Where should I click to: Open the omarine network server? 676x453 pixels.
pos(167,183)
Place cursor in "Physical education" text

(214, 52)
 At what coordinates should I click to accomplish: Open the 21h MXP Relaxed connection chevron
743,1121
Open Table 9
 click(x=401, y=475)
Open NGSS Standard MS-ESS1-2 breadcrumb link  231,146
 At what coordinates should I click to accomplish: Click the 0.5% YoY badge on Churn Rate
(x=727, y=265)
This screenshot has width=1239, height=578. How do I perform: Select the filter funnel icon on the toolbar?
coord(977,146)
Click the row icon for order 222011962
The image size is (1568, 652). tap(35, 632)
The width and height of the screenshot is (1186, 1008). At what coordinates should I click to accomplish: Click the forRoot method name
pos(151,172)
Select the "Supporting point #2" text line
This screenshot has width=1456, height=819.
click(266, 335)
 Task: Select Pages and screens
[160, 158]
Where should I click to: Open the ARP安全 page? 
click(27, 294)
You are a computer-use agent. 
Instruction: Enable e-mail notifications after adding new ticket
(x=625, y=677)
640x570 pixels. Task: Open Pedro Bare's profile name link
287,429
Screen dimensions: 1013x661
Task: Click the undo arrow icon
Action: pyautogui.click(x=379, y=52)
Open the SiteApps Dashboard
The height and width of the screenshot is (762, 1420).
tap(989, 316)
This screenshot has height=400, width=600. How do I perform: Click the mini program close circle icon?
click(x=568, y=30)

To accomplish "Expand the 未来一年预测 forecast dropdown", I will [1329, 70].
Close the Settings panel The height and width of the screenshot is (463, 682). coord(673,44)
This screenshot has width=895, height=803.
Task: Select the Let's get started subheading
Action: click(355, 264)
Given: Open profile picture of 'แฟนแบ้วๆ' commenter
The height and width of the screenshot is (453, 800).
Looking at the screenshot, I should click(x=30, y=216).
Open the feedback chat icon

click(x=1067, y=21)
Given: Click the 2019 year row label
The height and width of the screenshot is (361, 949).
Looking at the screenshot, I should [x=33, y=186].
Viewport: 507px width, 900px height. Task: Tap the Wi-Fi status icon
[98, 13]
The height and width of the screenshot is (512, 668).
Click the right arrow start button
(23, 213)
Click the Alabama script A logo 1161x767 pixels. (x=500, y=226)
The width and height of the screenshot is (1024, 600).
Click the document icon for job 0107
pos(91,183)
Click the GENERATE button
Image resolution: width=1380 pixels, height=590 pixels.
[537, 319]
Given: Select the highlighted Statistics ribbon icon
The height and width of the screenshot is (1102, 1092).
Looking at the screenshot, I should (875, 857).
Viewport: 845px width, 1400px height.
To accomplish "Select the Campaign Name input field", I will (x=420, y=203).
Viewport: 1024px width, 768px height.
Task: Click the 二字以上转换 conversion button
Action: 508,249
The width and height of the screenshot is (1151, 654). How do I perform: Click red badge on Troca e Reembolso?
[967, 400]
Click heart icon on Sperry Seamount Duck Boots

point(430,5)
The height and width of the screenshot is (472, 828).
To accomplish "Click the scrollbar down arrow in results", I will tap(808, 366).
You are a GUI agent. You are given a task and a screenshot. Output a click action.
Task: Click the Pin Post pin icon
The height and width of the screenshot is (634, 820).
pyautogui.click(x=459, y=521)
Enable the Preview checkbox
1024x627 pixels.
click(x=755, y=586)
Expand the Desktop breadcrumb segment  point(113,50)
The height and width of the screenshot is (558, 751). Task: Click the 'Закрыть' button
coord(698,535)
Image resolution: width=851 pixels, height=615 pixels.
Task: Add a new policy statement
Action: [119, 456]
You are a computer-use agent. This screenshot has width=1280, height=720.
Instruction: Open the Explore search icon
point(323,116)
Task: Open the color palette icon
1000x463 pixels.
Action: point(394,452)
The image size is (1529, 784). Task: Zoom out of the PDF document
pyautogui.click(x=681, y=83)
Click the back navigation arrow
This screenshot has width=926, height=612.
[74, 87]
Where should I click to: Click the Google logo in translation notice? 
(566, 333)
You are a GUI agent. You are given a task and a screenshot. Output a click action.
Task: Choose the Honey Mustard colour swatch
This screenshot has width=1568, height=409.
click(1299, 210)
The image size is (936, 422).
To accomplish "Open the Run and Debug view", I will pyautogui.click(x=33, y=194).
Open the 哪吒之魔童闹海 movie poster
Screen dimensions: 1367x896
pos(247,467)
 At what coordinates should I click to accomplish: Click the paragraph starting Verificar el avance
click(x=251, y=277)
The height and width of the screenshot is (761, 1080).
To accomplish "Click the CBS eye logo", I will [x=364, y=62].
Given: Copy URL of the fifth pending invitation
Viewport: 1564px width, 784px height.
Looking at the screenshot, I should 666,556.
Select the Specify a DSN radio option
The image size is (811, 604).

• [Work item]
Please transcribe the material above precisely as it stands.

• [Answer for the task]
Where should I click to: Open the omarine network server? 676x453 pixels.
pos(167,183)
Place cursor in "Physical education" text

(214, 52)
 At what coordinates should I click to accomplish: Open the 21h MXP Relaxed connection chevron
743,1121
Open Table 9
 click(x=401, y=475)
Open NGSS Standard MS-ESS1-2 breadcrumb link  231,146
 At what coordinates should I click to accomplish: Click the 0.5% YoY badge on Churn Rate
(x=727, y=265)
This screenshot has width=1239, height=578. How do I perform: Select the filter funnel icon on the toolbar?
coord(977,146)
Click the row icon for order 222011962
The image size is (1568, 652). tap(35, 632)
The width and height of the screenshot is (1186, 1008). At what coordinates should I click to accomplish: Click the forRoot method name
pos(151,172)
Select the "Supporting point #2" text line
This screenshot has width=1456, height=819.
click(266, 335)
 Task: Select Pages and screens
[160, 158]
Where should I click to: Open the ARP安全 page? 
click(27, 294)
You are a computer-use agent. 
Instruction: Enable e-mail notifications after adding new ticket
(x=625, y=677)
640x570 pixels. Task: Open Pedro Bare's profile name link
287,429
Screen dimensions: 1013x661
Task: Click the undo arrow icon
Action: pyautogui.click(x=379, y=52)
Open the SiteApps Dashboard
The height and width of the screenshot is (762, 1420).
tap(989, 316)
This screenshot has height=400, width=600. How do I perform: Click the mini program close circle icon?
click(x=568, y=30)

To accomplish "Expand the 未来一年预测 forecast dropdown", I will [1329, 70].
Close the Settings panel The height and width of the screenshot is (463, 682). coord(673,44)
This screenshot has width=895, height=803.
Task: Select the Let's get started subheading
Action: click(355, 264)
Given: Open profile picture of 'แฟนแบ้วๆ' commenter
The height and width of the screenshot is (453, 800).
Looking at the screenshot, I should click(x=30, y=216).
Open the feedback chat icon

click(x=1067, y=21)
Given: Click the 2019 year row label
The height and width of the screenshot is (361, 949).
Looking at the screenshot, I should [x=33, y=186].
Viewport: 507px width, 900px height. Task: Tap the Wi-Fi status icon
[98, 13]
The height and width of the screenshot is (512, 668).
Click the right arrow start button
(23, 213)
Click the Alabama script A logo 1161x767 pixels. (x=500, y=226)
The width and height of the screenshot is (1024, 600).
Click the document icon for job 0107
pos(91,183)
Click the GENERATE button
Image resolution: width=1380 pixels, height=590 pixels.
[537, 319]
Given: Select the highlighted Statistics ribbon icon
The height and width of the screenshot is (1102, 1092).
Looking at the screenshot, I should (875, 857).
Viewport: 845px width, 1400px height.
To accomplish "Select the Campaign Name input field", I will (x=420, y=203).
Viewport: 1024px width, 768px height.
Task: Click the 二字以上转换 conversion button
Action: 508,249
The width and height of the screenshot is (1151, 654). How do I perform: Click red badge on Troca e Reembolso?
[967, 400]
Click heart icon on Sperry Seamount Duck Boots

point(430,5)
The height and width of the screenshot is (472, 828).
To accomplish "Click the scrollbar down arrow in results", I will tap(808, 366).
You are a GUI agent. You are given a task and a screenshot. Output a click action.
Task: Click the Pin Post pin icon
The height and width of the screenshot is (634, 820).
pyautogui.click(x=459, y=521)
Enable the Preview checkbox
1024x627 pixels.
click(x=755, y=586)
Expand the Desktop breadcrumb segment  point(113,50)
The height and width of the screenshot is (558, 751). Task: Click the 'Закрыть' button
coord(698,535)
Image resolution: width=851 pixels, height=615 pixels.
Task: Add a new policy statement
Action: [119, 456]
You are a computer-use agent. This screenshot has width=1280, height=720.
Instruction: Open the Explore search icon
point(323,116)
Task: Open the color palette icon
1000x463 pixels.
Action: point(394,452)
The image size is (1529, 784). Task: Zoom out of the PDF document
pyautogui.click(x=681, y=83)
Click the back navigation arrow
This screenshot has width=926, height=612.
[74, 87]
Where should I click to: Click the Google logo in translation notice? 
(566, 333)
You are a GUI agent. You are given a task and a screenshot. Output a click action.
Task: Choose the Honey Mustard colour swatch
This screenshot has width=1568, height=409.
click(1299, 210)
The image size is (936, 422).
To accomplish "Open the Run and Debug view", I will pyautogui.click(x=33, y=194).
Open the 哪吒之魔童闹海 movie poster
Screen dimensions: 1367x896
pos(247,467)
 At what coordinates should I click to accomplish: Click the paragraph starting Verificar el avance
click(x=251, y=277)
The height and width of the screenshot is (761, 1080).
To accomplish "Click the CBS eye logo", I will [x=364, y=62].
Given: Copy URL of the fifth pending invitation
Viewport: 1564px width, 784px height.
Looking at the screenshot, I should 666,556.
Select the Specify a DSN radio option
The image size is (811, 604).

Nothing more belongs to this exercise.